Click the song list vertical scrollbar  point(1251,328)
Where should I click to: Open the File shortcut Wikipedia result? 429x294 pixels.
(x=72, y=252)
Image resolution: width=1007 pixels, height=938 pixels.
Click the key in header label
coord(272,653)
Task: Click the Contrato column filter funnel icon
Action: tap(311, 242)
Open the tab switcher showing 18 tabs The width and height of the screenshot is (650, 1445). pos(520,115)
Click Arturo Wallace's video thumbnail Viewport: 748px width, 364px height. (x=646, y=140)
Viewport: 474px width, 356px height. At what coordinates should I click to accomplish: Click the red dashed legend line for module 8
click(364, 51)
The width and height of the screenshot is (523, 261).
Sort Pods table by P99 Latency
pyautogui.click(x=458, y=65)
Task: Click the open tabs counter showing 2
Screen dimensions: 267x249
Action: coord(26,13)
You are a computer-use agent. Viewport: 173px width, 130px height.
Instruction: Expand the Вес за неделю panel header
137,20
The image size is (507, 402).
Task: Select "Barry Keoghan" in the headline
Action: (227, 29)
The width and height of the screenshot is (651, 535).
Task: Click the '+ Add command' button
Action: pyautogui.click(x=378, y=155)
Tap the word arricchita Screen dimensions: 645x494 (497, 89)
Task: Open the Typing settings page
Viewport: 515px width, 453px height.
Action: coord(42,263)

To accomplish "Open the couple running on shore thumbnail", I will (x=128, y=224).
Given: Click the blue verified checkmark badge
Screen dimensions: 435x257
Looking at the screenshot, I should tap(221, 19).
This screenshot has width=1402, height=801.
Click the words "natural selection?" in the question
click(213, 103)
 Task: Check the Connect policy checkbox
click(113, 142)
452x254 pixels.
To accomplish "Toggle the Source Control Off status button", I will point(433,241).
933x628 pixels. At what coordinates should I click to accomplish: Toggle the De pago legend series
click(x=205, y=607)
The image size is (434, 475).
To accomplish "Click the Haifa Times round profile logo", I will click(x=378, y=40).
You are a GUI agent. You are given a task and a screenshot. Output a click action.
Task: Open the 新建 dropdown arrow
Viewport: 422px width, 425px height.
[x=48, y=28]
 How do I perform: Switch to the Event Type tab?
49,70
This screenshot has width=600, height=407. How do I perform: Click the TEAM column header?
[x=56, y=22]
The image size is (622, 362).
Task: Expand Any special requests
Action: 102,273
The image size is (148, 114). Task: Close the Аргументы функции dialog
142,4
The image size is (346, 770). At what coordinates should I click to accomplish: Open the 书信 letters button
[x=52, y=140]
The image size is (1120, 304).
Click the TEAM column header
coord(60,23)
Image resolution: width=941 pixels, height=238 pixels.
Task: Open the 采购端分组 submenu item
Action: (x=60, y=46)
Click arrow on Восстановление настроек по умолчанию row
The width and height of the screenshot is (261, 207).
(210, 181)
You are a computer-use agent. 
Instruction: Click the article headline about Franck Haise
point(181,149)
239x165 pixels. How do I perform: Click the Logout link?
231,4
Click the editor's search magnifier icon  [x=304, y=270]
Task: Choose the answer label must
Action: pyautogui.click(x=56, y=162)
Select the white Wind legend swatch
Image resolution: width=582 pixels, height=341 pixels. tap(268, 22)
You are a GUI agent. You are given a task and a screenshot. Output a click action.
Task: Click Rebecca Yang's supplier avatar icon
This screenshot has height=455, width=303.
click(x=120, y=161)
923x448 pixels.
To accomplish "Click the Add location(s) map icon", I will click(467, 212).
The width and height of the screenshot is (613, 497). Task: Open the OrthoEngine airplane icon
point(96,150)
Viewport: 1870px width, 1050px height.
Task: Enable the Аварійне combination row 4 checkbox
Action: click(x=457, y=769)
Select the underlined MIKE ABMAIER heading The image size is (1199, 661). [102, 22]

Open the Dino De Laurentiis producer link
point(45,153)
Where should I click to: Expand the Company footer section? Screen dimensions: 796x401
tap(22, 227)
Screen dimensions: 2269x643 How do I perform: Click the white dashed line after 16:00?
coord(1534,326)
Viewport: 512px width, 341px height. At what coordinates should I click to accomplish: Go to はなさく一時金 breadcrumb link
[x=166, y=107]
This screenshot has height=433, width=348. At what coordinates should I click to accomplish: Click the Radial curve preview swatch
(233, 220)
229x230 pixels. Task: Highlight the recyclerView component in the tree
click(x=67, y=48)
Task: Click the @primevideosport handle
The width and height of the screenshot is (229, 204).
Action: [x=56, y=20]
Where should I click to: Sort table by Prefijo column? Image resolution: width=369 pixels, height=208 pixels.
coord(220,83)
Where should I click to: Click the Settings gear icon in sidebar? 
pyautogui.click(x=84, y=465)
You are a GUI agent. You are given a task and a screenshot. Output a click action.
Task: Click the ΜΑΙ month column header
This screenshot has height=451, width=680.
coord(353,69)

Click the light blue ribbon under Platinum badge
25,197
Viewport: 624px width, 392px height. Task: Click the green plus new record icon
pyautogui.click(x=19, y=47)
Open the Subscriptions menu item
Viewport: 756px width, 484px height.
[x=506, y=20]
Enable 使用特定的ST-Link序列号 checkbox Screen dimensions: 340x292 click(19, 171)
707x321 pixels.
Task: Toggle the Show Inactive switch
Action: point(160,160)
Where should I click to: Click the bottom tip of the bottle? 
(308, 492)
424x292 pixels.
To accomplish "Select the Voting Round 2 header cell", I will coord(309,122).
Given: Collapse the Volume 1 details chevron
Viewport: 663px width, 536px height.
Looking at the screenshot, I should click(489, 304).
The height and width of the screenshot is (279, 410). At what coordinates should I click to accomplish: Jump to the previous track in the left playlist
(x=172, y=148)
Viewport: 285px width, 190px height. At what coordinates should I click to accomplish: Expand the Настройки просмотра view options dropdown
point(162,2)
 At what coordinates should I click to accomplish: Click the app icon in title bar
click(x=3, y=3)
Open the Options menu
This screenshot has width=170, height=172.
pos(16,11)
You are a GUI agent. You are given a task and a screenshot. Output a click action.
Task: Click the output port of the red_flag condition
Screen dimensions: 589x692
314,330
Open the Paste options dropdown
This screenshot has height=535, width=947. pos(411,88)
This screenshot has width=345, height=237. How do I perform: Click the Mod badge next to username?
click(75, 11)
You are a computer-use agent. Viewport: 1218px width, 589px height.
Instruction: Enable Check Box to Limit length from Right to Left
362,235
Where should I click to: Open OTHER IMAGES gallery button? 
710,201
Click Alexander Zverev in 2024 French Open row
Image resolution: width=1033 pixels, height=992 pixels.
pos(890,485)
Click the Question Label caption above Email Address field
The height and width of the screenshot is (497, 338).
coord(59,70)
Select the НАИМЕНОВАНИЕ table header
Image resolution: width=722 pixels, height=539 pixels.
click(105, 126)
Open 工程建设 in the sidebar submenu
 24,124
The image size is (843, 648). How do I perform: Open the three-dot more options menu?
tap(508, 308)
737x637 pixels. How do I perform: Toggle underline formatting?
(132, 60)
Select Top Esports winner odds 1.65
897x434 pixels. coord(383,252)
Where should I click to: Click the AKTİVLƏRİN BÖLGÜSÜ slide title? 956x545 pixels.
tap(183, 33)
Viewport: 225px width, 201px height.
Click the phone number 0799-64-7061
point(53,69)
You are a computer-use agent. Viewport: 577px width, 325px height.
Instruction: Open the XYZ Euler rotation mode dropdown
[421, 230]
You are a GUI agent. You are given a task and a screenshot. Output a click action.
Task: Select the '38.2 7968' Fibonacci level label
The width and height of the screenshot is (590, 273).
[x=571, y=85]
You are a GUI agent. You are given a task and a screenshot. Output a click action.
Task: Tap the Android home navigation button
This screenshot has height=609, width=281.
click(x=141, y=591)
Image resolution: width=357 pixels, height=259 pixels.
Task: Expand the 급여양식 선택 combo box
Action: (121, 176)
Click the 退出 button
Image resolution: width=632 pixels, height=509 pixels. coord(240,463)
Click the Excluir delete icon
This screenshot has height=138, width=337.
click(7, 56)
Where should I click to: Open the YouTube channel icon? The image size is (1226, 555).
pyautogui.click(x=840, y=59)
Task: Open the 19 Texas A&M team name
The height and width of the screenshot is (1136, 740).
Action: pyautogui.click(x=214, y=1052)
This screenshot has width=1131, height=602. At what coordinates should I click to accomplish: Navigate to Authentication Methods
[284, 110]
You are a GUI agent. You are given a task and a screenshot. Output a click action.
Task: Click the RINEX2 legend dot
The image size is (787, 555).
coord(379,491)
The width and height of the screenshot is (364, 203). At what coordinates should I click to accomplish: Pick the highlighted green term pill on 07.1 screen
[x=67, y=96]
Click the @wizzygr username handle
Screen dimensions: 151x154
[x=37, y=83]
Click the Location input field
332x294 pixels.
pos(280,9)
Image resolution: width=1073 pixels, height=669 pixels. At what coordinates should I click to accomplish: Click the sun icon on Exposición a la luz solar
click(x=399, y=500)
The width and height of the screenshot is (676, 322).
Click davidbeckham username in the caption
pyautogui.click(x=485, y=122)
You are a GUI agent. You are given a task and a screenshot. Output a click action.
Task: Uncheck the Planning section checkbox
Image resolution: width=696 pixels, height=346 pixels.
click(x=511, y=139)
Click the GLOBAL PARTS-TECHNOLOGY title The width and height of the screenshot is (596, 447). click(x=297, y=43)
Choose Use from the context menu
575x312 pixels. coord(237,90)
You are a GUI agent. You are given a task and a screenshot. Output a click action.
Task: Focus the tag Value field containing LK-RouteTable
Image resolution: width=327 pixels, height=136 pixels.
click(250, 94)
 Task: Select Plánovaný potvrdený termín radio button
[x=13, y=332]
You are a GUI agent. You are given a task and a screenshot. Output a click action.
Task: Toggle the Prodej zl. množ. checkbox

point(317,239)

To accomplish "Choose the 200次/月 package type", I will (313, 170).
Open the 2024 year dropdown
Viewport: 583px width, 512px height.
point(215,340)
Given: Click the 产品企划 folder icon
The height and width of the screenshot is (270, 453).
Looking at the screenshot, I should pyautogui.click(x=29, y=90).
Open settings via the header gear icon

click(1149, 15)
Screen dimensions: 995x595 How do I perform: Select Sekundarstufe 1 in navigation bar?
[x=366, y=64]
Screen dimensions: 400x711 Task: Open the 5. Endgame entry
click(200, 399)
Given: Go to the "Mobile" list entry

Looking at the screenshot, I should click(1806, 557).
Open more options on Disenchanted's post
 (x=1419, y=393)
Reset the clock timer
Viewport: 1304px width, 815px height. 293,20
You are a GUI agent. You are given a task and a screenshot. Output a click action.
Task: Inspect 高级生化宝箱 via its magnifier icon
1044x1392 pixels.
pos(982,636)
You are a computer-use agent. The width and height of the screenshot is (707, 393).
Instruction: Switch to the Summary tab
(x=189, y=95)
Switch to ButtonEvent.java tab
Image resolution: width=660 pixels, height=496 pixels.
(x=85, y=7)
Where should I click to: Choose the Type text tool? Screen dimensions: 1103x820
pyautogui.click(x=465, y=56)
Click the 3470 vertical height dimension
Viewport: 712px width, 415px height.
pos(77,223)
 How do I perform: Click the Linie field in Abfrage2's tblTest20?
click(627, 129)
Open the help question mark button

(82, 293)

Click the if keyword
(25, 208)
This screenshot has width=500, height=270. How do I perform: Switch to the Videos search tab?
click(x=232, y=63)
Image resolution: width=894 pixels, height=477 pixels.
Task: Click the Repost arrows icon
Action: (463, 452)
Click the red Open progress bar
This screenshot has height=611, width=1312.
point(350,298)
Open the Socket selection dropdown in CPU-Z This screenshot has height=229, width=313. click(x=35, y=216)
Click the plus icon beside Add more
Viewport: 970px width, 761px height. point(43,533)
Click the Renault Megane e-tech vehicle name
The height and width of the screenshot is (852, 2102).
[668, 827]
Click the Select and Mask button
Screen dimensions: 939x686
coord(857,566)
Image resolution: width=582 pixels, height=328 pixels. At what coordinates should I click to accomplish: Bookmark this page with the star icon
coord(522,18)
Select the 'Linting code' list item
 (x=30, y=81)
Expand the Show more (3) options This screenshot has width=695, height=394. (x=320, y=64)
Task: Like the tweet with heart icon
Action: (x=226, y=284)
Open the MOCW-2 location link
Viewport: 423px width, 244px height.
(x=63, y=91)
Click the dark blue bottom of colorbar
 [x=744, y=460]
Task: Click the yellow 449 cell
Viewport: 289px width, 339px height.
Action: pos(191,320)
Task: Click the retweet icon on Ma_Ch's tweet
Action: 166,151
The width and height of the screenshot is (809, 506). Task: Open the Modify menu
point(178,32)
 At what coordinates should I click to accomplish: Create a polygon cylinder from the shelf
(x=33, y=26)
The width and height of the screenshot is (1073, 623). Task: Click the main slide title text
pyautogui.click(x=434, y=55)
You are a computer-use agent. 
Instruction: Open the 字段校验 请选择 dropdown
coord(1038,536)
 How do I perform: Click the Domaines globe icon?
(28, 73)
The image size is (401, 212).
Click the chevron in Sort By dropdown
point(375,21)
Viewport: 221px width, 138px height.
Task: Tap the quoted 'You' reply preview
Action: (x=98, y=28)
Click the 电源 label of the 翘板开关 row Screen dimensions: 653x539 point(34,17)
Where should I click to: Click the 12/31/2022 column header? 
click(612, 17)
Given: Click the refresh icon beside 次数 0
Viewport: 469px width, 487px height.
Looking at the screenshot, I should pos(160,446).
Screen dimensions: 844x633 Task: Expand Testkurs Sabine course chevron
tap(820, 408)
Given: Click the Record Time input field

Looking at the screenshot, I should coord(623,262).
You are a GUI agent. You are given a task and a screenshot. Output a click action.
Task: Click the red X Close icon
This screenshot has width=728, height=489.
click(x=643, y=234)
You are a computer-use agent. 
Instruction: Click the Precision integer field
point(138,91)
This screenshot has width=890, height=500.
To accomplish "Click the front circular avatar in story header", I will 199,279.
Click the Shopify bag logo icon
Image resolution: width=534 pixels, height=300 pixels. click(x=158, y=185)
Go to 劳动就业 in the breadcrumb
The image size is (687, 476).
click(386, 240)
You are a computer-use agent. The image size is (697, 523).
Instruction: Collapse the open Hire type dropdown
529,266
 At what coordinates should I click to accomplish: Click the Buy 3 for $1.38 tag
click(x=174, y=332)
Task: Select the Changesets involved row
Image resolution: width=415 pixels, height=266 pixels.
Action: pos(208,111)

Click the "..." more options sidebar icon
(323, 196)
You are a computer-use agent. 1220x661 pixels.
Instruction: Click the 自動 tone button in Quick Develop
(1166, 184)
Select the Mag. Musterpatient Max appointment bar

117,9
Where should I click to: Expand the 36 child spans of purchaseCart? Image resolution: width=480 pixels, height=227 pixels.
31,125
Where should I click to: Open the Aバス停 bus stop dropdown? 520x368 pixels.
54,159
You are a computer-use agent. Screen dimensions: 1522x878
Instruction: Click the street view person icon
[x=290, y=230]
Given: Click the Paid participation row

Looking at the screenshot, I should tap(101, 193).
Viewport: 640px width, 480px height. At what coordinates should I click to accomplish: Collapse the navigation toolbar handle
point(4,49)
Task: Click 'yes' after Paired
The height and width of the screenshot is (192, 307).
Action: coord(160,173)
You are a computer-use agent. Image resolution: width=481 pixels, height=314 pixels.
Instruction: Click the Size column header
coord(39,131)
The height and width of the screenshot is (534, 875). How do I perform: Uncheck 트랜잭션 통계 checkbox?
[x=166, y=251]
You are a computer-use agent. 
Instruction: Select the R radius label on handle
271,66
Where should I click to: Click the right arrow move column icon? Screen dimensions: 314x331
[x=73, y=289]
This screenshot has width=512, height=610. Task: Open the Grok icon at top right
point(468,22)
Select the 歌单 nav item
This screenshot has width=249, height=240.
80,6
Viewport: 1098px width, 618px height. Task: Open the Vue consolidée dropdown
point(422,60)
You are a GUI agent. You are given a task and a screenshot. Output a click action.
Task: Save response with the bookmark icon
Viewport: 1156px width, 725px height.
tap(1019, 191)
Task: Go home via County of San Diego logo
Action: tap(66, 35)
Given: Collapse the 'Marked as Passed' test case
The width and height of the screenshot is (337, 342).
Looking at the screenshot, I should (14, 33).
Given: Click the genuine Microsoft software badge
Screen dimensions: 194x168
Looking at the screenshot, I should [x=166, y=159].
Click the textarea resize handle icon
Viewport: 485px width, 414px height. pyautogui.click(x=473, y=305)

········

● **TASK TO CARRY OUT**
Search the listing above for lines containing "showing", and copy them.

● **RESULT FOR THIS EXERCISE**
Open the tab switcher showing 18 tabs The width and height of the screenshot is (650, 1445). pos(520,115)
Task: Click the open tabs counter showing 2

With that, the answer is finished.